Er grinste und erhob seine Hand in meine Richtung. Langsam ließ er sie von meinen nassen Wangen, über meinen Hals, runter über meine Brust gleiten. Durch die Kälte waren meine Knospen steif geworden und durch seine Berührung sehr empfindlich. Ich atmete leise auf. Er wusste genau, dass es mir gefällt und was er in meinem Körper auslöste.
Festen Griffes drückte er meine Brust mit seiner Hand. Wieso lasse ich ihn einfach Gewehren? Ich konnte mich einfach nicht zur wehr setzen.
Dann ließ er von mir ab und fragte wo er hin muss.
Verdutzt beantwortete ich ihm die Frage und er startete das Auto.
Ohne mich noch einmal anzuschauen oder zu berühren, fuhr er zu dem Ort, den ich genannt hatte.
Dort angekommen parkte er kurz, um mich aussteigen zu lassen.
Ich bedankte mich freundlich bei ihm und wollte das Auto verlassen. Doch er hielt mich plötzlich am Arm und zog mich zu sich. Tief schaute er mir in die Augen, dann küsste er mich.
Dabei fing er wieder an meine Brust zu streicheln.
Ich spürte wie feucht ich wurde. Dieser Mann bringt mich um den Verstand.
Jetzt wollte ich die Kontrolle übernehmen. Ich kletterte rüber und setzte mich auf seinen Schoß. Intensiv und leidenschaftlich küsste ich ihn dabei.
Seine Hände legte er auf meinen Po, fasste ihn kurz an und fing dann an meine, vom Regen noch nasse Bluse zu öffnen.
Geschickt und schnell legte er meine Brüste frei.
Ich konnte seinen steifen Schwanz in seiner Hose spüren.
Wild küssten wir uns, bis er es plötzlich beendete in dem er mir einen Finger auf den Mund legte. Dann spürte ich seine Hand unter meinem Rock. Wieder bahnte er sich seinen Weg an meiner Unterwäsche vorbei und schob seinen Finger in mich. Ich stöhnte laut auf. Mittlerweile war ich schon so erregt, dass jede Berührung sich wie ein Feuer anfühlte.
Er streichelte meine Perle dabei und nicht mal 2 Minuten später kam ich zum Höhepunkt.
Die Scheiben waren total beschlagen. Er grinste mich an während er seinen Finger aus mich zog und mir meinen Saft über die Lippen strich.
Dann küsste er mich noch einmal intensiv bevor er die Tür öffnete. "Bis morgen. Und denk an meine Zahlen" er grinste mich so verdorben an. Ich verließ das Auto, richtete meine Unterwäsche und sah ihm hinterher, als er an mir vorbei fuhr.
Seufzend stieg ich in mein Auto. Wo soll das alles nur hinführen?


Fortsetzung folgt.....
*****ett Frau
21 Beiträge
Themenersteller 
Teil 4
Zuhause angekommen, ging mir der Nachmittag nicht mehr aus dem Kopf.
Ständig beschäftigte mich der junge Mann.
Ob er wirklich gewartet hat?
Mit meinen Gedanken beschäftigt, betrat ich mein Badezimmer und streifte mir meine Kleidung vom Körper.
Ich drehte den Hahn meiner Dusche auf und ließ das heiße Wasser auf meinen Haut prasseln. Langsam seifte ich meinen Körper ein und wusch den Schaum wieder hinunter.
Dann stieg ich aus der Kabine und trocknet meinen noch dampfenden Körper ab.
Dann putzte ich mir die Zähne und ging zu Bett.

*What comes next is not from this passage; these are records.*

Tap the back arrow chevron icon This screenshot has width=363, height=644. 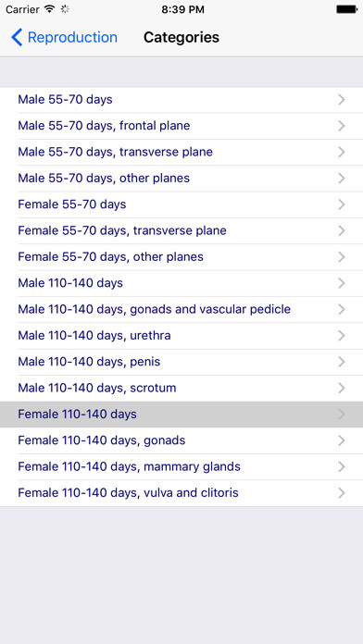tap(17, 37)
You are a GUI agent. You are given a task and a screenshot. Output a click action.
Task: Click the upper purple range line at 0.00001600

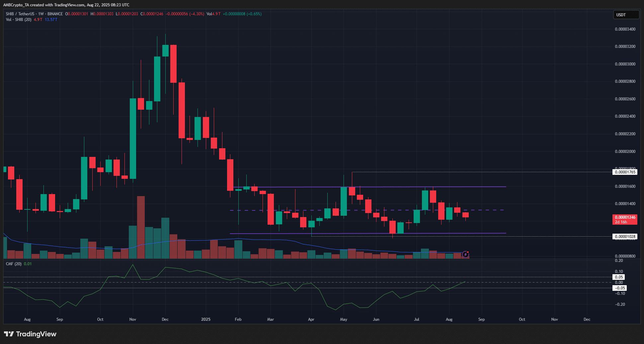tap(465, 187)
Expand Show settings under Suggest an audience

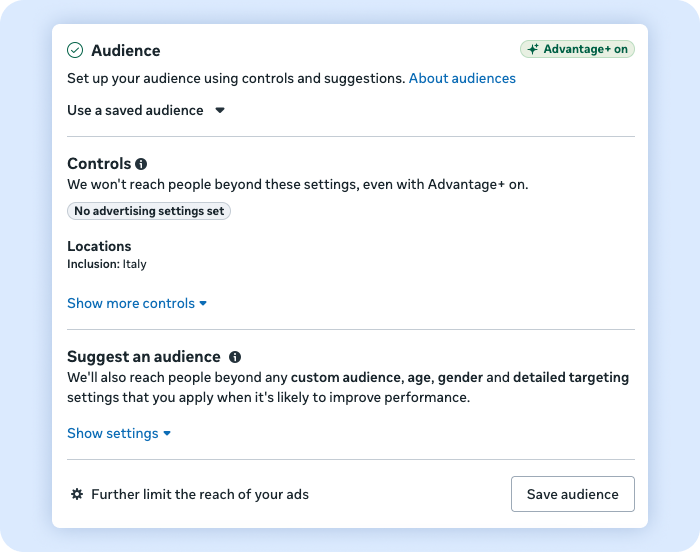pos(113,433)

Am nächsten Morgen kleidete ich mich neu ein. Als ich dann zur Unterwäscheschublade griff, erstarrte ich.
Soll ich wirklich?
Wieder einmal spielte mein Kopf die Szenarien ab, die ich schon mit dem jungen Mann erlebt habe.
Was wird passieren, wenn ich die Unterwäsche weg lasse? Oder viel schlimmer, was passiert, wenn ich welche anziehe?
Fragen über Fragen.
Ich griff nach einem schönen string in schwarz und machte mich auf den weg zum Auto.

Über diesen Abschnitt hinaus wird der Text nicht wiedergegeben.